● **Information**:
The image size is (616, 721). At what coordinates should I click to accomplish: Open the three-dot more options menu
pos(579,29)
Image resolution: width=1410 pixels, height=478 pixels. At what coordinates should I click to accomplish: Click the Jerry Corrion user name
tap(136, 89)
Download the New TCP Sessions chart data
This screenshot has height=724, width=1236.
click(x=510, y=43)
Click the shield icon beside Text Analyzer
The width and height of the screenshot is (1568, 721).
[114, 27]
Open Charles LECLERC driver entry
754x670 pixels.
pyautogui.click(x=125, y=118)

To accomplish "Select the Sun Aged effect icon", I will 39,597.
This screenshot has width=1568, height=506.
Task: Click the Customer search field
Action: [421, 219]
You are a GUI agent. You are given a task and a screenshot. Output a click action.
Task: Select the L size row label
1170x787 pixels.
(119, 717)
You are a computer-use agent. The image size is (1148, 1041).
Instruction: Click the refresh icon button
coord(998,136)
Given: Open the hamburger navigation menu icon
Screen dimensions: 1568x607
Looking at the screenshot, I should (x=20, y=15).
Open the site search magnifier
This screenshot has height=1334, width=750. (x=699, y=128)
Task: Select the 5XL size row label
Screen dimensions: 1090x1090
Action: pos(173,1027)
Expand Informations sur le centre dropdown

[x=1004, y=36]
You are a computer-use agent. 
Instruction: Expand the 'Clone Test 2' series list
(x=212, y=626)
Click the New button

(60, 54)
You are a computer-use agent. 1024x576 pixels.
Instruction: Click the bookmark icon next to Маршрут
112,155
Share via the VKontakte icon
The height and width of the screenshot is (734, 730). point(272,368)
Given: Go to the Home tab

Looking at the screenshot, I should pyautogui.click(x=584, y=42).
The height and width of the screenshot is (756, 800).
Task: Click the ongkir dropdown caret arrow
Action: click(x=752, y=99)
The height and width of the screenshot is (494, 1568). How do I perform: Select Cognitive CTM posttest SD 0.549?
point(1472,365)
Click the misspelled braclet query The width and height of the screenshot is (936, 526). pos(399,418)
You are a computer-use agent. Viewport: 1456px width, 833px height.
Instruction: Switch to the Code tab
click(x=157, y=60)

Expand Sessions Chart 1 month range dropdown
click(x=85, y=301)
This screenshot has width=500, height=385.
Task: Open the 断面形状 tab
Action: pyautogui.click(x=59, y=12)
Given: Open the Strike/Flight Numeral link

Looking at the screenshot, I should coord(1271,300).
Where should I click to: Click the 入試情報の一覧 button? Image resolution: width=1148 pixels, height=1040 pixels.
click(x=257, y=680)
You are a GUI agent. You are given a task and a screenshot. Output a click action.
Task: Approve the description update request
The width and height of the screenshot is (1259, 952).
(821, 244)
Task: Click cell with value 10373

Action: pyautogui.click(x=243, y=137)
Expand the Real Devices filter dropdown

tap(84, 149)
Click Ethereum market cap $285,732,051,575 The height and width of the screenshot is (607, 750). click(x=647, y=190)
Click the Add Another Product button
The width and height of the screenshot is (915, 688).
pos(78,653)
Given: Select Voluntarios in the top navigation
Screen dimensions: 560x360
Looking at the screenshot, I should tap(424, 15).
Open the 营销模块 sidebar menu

● **Your task**:
Across the whole listing, show each line where the word "navigation" occurs.

● **Answer space**:
Given: Open the hamburger navigation menu icon
Given: Select Voluntarios in the top navigation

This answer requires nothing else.